PROBLEM DETAILS: Write out only the lines running from the one that contains "You are a GUI" through the one that contains "[x=21, y=560]", inclusive, omitting the pictures.

-------- DATA IN THIS EXERCISE

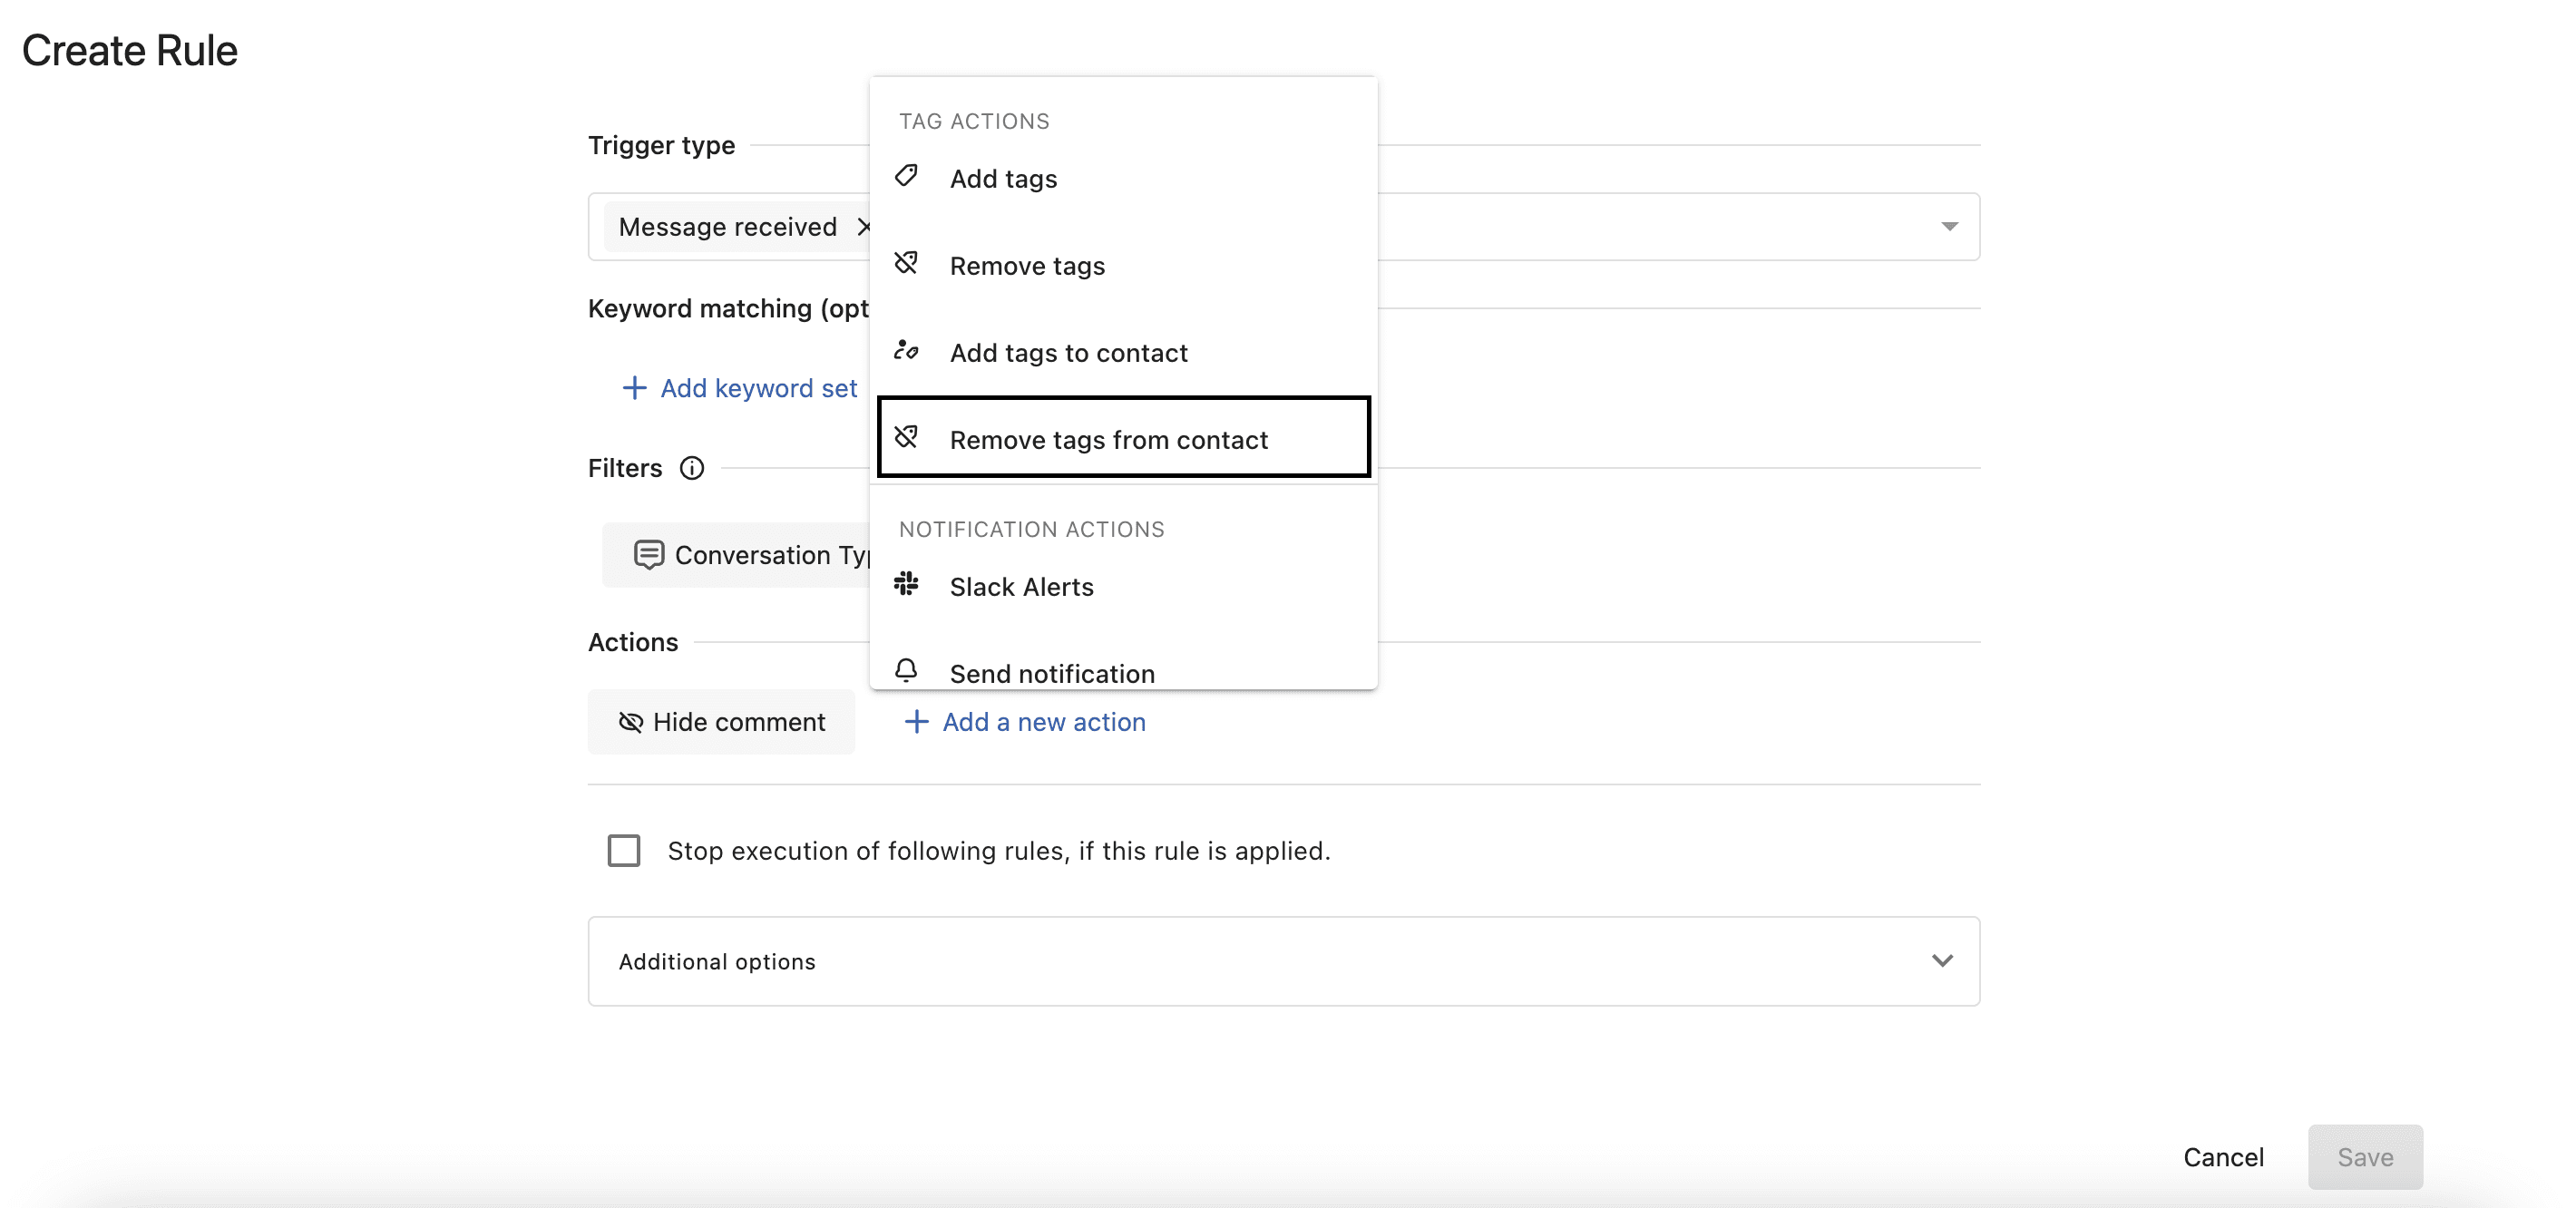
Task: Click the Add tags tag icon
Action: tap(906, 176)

----------------
-------- DATA IN THIS EXERCISE

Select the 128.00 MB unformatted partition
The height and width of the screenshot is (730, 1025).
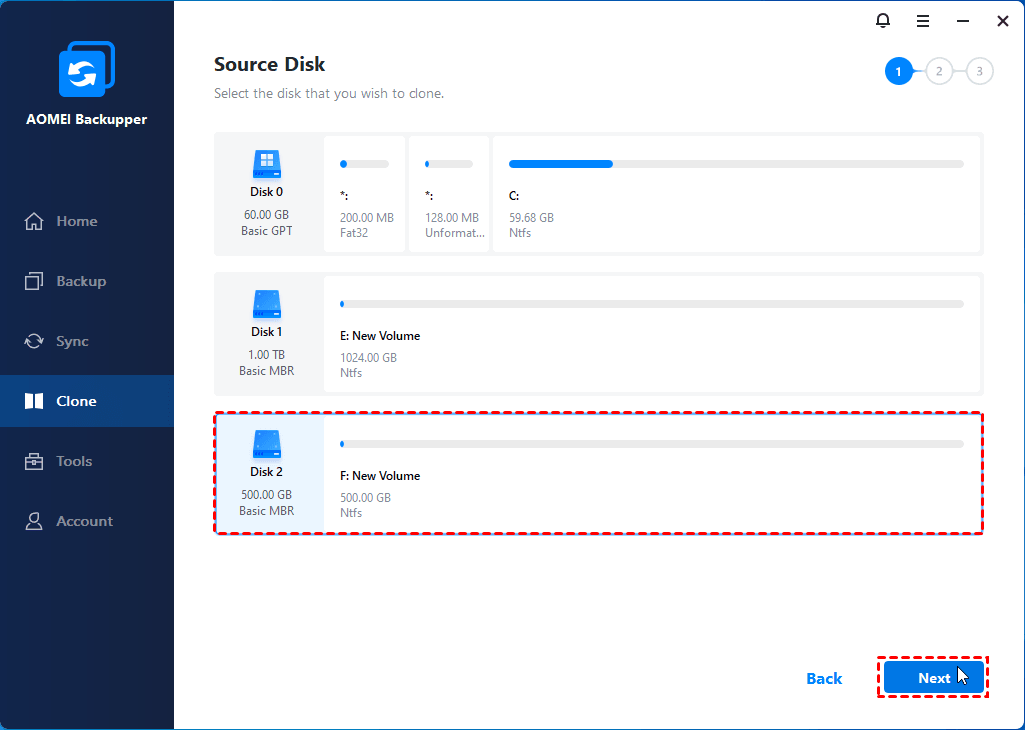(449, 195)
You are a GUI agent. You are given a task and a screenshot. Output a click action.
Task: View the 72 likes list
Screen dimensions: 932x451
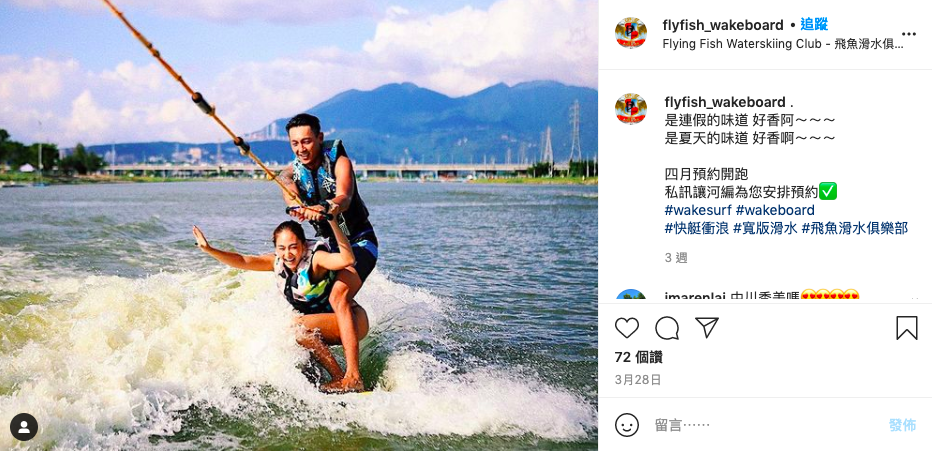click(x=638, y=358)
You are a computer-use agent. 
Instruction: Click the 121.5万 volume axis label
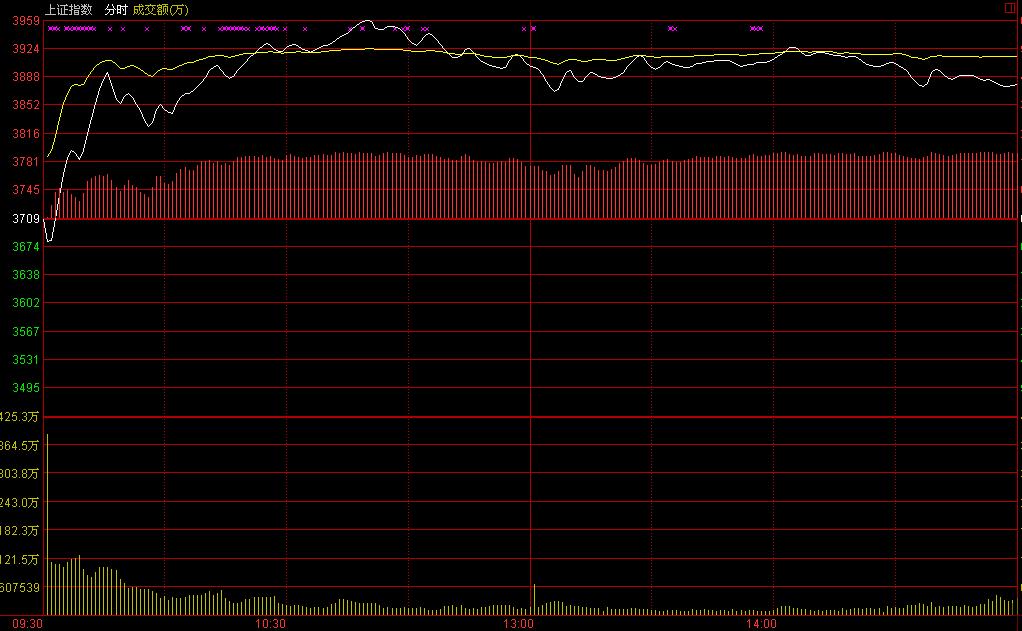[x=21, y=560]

----------------

ANSWER TO THIS EXERCISE:
You are a GUI agent. You are given a task and a screenshot. Output a click action.
Task: View the 72 likes list
Screen dimensions: 932x451
click(x=638, y=358)
You are a computer-use agent. 
Instruction: Click the 121.5万 volume axis label
[x=21, y=560]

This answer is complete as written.